## DATA
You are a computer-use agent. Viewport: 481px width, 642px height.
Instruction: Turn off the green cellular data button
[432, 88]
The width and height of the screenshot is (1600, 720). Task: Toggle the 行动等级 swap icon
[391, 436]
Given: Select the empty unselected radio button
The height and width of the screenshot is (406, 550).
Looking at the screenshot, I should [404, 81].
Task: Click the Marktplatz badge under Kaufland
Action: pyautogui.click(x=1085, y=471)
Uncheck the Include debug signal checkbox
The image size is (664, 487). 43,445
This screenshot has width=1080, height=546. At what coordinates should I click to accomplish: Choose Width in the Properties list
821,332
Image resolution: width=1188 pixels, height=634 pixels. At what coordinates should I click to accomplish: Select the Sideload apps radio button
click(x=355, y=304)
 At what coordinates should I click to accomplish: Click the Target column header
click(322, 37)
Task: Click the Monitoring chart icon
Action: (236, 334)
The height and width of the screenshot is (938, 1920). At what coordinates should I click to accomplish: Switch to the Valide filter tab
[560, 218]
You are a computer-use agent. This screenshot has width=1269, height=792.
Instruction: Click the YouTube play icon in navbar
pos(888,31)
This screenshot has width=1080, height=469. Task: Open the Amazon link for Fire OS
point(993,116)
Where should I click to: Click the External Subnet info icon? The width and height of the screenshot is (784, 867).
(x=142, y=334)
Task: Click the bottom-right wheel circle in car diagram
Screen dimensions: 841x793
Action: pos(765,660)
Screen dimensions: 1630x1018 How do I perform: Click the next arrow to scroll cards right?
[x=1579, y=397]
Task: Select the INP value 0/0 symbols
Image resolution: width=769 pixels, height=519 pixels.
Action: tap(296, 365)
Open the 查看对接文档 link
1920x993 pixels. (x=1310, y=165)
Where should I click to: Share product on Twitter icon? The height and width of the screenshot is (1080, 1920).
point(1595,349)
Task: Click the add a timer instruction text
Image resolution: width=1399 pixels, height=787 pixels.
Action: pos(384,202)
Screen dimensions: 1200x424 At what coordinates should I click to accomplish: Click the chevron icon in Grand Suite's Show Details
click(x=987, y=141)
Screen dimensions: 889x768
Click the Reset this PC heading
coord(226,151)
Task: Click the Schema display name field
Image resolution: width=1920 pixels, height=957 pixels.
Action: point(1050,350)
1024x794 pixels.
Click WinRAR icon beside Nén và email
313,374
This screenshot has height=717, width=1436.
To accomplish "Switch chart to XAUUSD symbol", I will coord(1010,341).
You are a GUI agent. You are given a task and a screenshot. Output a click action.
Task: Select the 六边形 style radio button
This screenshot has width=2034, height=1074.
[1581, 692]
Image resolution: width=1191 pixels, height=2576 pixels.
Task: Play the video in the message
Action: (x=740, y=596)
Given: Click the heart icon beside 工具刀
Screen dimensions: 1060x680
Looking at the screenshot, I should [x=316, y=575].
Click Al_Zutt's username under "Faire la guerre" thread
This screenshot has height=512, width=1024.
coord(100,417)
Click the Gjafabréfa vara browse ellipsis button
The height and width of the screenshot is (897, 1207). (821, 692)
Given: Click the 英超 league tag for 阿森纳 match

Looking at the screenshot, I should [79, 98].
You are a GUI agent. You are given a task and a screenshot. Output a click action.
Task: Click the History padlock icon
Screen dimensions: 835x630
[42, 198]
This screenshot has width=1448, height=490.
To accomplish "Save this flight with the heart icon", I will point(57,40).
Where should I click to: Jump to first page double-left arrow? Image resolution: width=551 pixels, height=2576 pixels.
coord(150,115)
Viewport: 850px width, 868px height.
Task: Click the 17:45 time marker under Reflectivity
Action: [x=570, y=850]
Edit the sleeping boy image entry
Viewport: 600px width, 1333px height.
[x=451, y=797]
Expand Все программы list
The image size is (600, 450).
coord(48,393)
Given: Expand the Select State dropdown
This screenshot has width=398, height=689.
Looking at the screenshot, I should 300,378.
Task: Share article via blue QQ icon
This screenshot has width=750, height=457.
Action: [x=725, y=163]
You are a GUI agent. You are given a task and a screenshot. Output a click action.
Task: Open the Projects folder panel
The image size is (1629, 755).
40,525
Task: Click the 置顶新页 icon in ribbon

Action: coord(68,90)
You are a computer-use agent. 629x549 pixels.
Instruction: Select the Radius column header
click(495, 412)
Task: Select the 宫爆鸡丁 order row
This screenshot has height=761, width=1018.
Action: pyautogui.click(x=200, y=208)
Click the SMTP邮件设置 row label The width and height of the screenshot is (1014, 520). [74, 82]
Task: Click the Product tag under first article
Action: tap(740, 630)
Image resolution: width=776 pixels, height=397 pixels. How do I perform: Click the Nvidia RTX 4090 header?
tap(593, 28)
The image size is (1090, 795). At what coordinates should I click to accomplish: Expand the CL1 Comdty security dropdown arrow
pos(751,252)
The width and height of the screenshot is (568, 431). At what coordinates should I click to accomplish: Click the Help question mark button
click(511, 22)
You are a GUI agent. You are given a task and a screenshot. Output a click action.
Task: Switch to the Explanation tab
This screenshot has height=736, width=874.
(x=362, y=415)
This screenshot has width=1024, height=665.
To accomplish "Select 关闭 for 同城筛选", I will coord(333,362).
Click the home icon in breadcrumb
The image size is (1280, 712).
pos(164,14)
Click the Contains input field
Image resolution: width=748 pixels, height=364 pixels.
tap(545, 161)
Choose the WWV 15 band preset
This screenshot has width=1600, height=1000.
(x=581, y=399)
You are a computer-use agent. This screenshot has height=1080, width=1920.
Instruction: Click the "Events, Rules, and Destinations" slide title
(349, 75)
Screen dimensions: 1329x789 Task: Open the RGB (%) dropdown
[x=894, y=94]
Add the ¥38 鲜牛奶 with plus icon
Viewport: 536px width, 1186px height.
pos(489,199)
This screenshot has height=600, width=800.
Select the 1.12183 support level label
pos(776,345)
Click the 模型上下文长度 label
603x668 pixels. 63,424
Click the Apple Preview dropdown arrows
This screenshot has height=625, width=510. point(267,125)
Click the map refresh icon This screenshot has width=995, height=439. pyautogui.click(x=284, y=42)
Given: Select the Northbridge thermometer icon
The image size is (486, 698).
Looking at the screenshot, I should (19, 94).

## DIRECTIONS FOR THIS TASK
Using the records above, find and show each line with the string "computer".

## TASK SOLUTION
You are a computer-use agent. Viewport: 481px width, 642px height.
You are a computer-use agent. This screenshot has width=1269, height=792.
You are a computer-use agent. 629x549 pixels.
You are a computer-use agent. This screenshot has height=1080, width=1920.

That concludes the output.